As seen in this study, the type of contact that patients prefer is individual and it is important that they have the opportunity to choose. Some patients’ main concerns are not how to get in touch with specialists, but rather that they can get in touch when the need arises. Some patients in the study displayed a preference for face-to-face contact with specialists and thus performance expectancy—the idea that telemedicine would enhance contact or provide something useful for them—was not evident [18]. Patient autonomy in healthcare is based on informed consent and the principles of shared decision making, which can also be translated to telemedicine [41]. Promoting empowerment and supporting patients and relatives in choosing the type of contact that suits their preferences can ensure quality of care in telemedicine in palliative care, as well as standard palliative care. However, UTAUT does have its shortcomings when dealing with complex interventions in healthcare, as factors above and beyond the technology involved also play a role in telemedicine acceptance [18]. Willingness to participate in telemedicine in palliative care may also depend on how and when telemedicine is introduced into a patient’s illness trajectory. Some patients and relatives in the study perceived that introducing telemedicine in the terminal phase of illness could be a potential burden. Previous studies suggest that the early introduction of telemedicine in palliative care can lead to improved symptom management, comfort and patient and family satisfaction [42]. This iterates the importance of targeting telemedicine towards patients for whom it will not become an added burden, but at the same time, safeguarding patients’ autonomy and ensuring that, despite serious illness, they maintain the opportunity to choose a solution that is beneficial for them.
One method of introducing telemedicine at an earlier stage could be in the context of Advance Care Planning.

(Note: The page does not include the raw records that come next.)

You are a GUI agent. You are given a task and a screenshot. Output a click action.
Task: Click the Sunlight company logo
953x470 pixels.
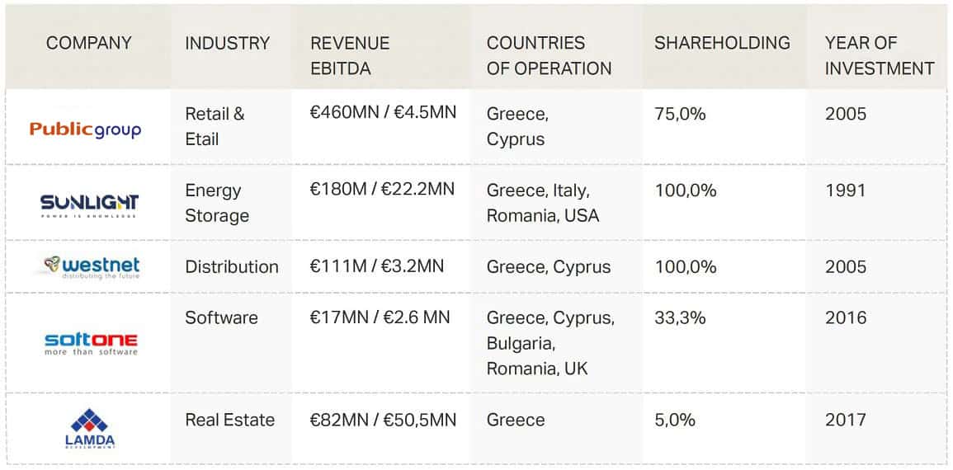pyautogui.click(x=89, y=205)
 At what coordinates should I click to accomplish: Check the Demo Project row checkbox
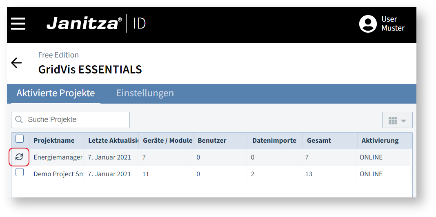[20, 173]
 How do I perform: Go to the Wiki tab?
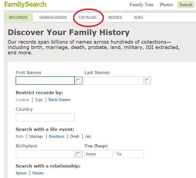[138, 17]
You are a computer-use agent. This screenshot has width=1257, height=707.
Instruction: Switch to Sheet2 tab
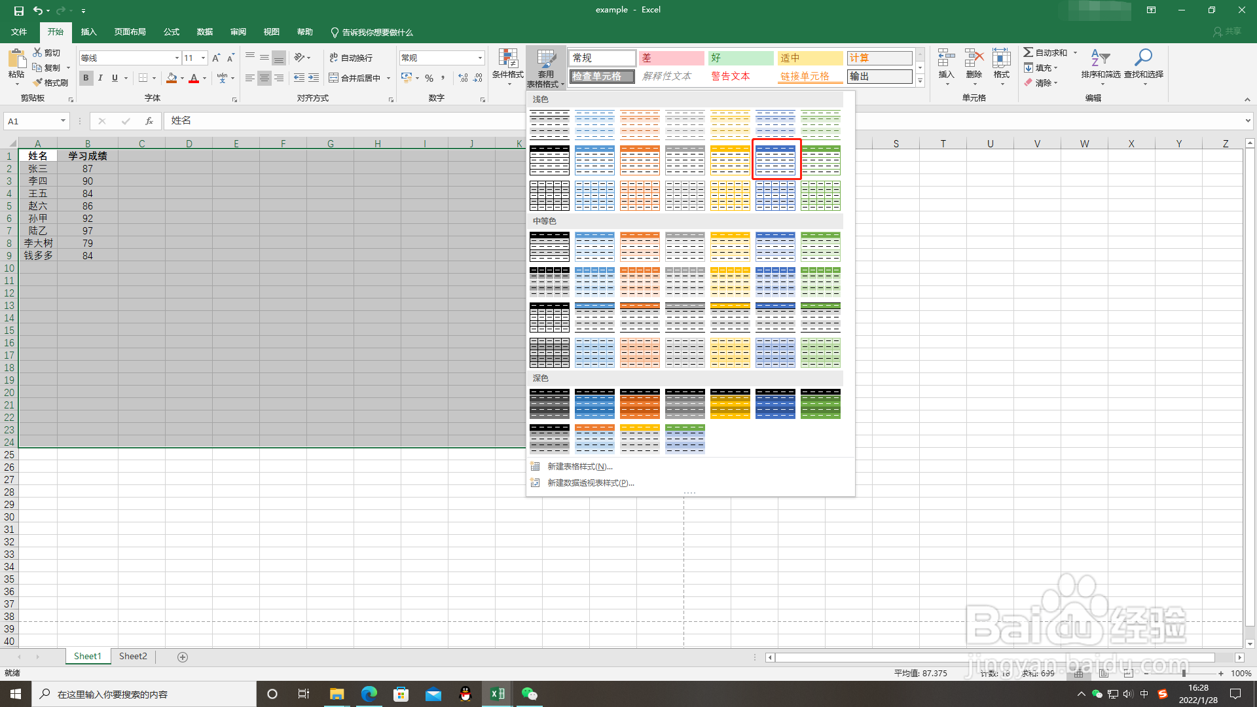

Advance Care Planning (ACP) is a process of planning and documenting patients’ preferences for medical care together with patients, relatives and healthcare professionals so that it is ‘consistent with their values, goals, and preferences during serious and chronic illness’ [25]. Incorporating the option of receiving care via telemedicine into ACP conversations and documents may increase the level of commitment from healthcare workers—both in primary and tertiary settings—to respect and uphold patients’ preferences for telemedicine, telephone or face-to-face visits as their illness progresses. However, further research is necessary into the timeliness of the introduction of telemedicine into palliative care trajectories.
Another aspect to consider in relation to telemedicine is supporting patients who may wish to participate in telemedicine but do not feel equipped to do so. One method of ensuring extra support to patients and relatives in the implementation process is the use of volunteers. The Hospital of Southern Denmark under the Region of Southern Denmark has a strong collaboration with voluntary services which assist with various tasks from guiding patients and visitors with directions, to helping patients and relatives to download applications for communication with the hospital [43]. Combining healthcare provider and voluntary services can improve the quality of care, as is seen in areas such as hospice caregiver support and cancer centres [44]. Through combined efforts, it may be possible to reduce the transport burden, caregiver burden and implementation of telemedicine to provide patient-centred palliative care at a day ward with telemedicine support.
A willingness to participate in telemedicine depends on acceptance. Examining the level of acceptance of telemedicine in a group may provide useful information in relation to targeting initiatives to specific groups who require extra help and training. Actively incorporating the option of telemedicine into early palliative care in the context of ACP may increase successful implementation of telemedicine in palliative care.

5. Conclusions

This study aimed to explore patient’s and relatives’ preferences in relation to the establishment of a palliative/oncology day ward and out-of-hours telemedicine. Results indicate that while participants displayed a preference for attending a day ward and out-of-hours telemedicine, the burden of transport, relatives’ preferences and whether or not patients live alone play substantial roles in their preferences for place and method of treatment. Furthermore, relatives of palliative patients, who avail of a day ward and out-of-hours telemedicine, may experience an increase in the burden of care. Early integration of telemedicine into palliative care trajectories should be considered. Examining the level of acceptance of telemedicine in a group may provide useful information in relation to targeting initiatives to specific groups, who require extra help and training. Recognition of concerns pertinent to patients and their relatives and incorporating methods to mitigate these are important steps in planning new services in palliative care. Rethinking referral guidelines for palliative patients to day wards and telemedicine is necessary, along with further research into how the burden of transport and the coping strategies of adult palliative patients living alone affect patients’ and relatives preferences and expectations into place and method of treatment in palliative care.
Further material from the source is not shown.